百済兵ラジンの過去

 その日から、ラジンとウンノの親子が居候することになった。


 家は狭くなったが、不便というほどではない。

 動けないのはラジンだけで、ウンノは働き者だったので、生活が苦しくなることもなかった。豆にもこれといった不満はなく、合わせて四人で過ごした。



 ウンノの歳は十五歳で、豆の五つ上だ。

 彼女は庶民的な家事を知らなかったようだが、物覚えは悪くなかった。農作業から始まり、豆がやる料理や洗濯も、博麻がやる木こり仕事や狩りも、綿が水を吸いこむように次々と覚えていった。

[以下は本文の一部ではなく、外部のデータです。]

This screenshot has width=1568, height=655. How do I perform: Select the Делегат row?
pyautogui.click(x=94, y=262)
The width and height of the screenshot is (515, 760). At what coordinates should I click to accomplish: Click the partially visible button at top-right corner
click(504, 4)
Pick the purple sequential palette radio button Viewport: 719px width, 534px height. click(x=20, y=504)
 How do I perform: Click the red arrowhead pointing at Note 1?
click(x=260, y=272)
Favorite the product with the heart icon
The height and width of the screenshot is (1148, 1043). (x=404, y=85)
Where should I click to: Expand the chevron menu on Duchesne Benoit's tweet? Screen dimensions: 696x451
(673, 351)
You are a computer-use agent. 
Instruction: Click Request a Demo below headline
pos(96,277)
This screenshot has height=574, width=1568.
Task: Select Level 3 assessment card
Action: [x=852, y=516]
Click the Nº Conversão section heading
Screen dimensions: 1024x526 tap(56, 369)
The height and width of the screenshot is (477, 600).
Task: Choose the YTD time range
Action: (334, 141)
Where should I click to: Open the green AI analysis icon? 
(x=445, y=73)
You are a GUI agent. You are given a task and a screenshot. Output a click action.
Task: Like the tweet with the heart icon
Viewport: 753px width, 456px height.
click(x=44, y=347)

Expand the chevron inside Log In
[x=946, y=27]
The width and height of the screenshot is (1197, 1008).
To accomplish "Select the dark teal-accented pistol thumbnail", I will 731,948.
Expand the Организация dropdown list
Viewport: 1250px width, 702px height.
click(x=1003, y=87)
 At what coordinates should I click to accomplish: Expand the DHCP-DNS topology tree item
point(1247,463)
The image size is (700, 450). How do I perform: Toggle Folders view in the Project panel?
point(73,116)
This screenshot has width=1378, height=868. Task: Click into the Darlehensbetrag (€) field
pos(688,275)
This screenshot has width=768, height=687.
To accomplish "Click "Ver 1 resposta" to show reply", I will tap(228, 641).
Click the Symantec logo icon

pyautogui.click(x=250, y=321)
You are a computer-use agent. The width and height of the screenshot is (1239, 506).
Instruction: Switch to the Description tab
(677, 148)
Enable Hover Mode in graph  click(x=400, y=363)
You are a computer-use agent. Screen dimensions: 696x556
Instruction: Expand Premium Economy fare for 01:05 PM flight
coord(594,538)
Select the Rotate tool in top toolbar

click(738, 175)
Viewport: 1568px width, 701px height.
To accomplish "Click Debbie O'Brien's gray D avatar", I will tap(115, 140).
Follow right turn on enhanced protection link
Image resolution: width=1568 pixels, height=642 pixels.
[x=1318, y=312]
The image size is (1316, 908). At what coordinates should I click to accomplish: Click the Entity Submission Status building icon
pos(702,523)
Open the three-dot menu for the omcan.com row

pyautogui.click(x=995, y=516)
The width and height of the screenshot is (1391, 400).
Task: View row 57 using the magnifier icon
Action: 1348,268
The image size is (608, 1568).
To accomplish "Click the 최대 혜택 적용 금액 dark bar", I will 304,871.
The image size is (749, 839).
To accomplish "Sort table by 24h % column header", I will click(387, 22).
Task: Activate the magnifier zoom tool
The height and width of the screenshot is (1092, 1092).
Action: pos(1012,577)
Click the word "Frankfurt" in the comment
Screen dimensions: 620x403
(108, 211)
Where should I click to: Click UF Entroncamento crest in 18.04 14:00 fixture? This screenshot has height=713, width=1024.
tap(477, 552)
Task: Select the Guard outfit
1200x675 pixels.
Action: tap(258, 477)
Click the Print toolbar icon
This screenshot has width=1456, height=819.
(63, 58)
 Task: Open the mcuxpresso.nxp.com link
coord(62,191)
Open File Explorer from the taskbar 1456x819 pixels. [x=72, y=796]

 その物覚えの良さは、倭の言葉を覚える際にも役立ったようだ。豆と遊ぶ時は、倭の言葉を使って会話をしていた。




「無口だが、聡明で、勇敢な子だな」




 ラジンと酒を飲んでいる時に、博麻がウンノのことをそう言った。


 この日の昼、豆とウンノは外遊びをしていた。

 そのため二人は子どもたちの目を気にせず、米から作ったにごり酒を飲んでいた。収穫を終え、米のたくわえが豊かになった時期にしか、酒は飲めない。




「ありがとうございます」




 娘を褒められ、ラジンは嬉しそうに礼を言った。




「ですが、あの子の性格は私も困っているのです。博麻どのの前では、まだ少しだけ遠慮があるようで」

「それは仕方ない。無理やり水浴びをさせようとした俺も悪かったからな」

「それでも、あの子は博麻どのを信頼していますよ。あの子がのびのびと過ごせているのは、博麻どのと、ご家族のおかげです。倭に渡ってから、あの子に笑顔はありませんでした。ここでの生活があったから、生き生きと笑うようになったのです」




 ラジンはしみじみと語る。彼の顔は赤くなっており、いつもよりも饒舌だった。




「そういえば、母親はいないのか」




 博麻が尋ねると、ラジンは静かに首を振った。




「戦に巻きこまれ、守りきれませんでした。家族は、ウンノだけです」

「すまない、いらぬことを聞いた」

「いえ、良いのです」




 ラジンは器をあおってから、妻について話し始めた。




「私の妻は、ユナは新羅の生まれでした」

「新羅……異国の妻をめとったのか」

「はい。まだ新羅と大きな戦が起こる前に、ユナと出会い、あの子が生まれました」




 ラジンの語りは、物思いにふけっているかのようだった。




「彼女は貧しいながらも、新羅では家柄のある女性でした。しかし、ある裕福な男のもとに身売り同然で嫁ぐことになり、それを耐えかねて故郷から逃げたのです」

「そして知り合った、と」

「そうです。私のような平凡な男にはもったいないほど、可憐で、立派な妻でした。ウンノが生まれてからも、ユナはいつも私を支えてくれました」




 過ぎ去った温かい過去を語り、ラジンの目はうるんでいた。




「けれども、幸せは終わりました。戦が始まり、私も戦場に駆り出されました。家にはユナとウンノが待っていましたが、生活できないほど肩身の狭い思いをしたとウンノは言っておりました。新羅人の母と、その血を引くあの子は、村の人々にとって異物となったのです」


「馬鹿な、生まれが新羅でも関係ないはずだ。現に夫であるあんたが、百済のために命を賭けて戦ったのだろう」


「現実は、誰もそう思ってくれなかったのです……ユナの出身を理由に、ほどなくして私も軍から追い出されました。それから村に戻ると、辺り一面が焼け野原になっていました……ウンノだけ生き残ってくれたことが、唯一の救いでした。あの子とともに必死に逃げて、ついに倭国まで流れ着きました」




 この話を聞いて、博麻はやるせない想いを抱いた。


 ラジンは兵士として戦場におもむき、家族はもちろん、見知らぬ百済の民も守る立場となった。彼のような兵士がいるおかげで、国が守られ、生活がおびやかされないようになっているのだ。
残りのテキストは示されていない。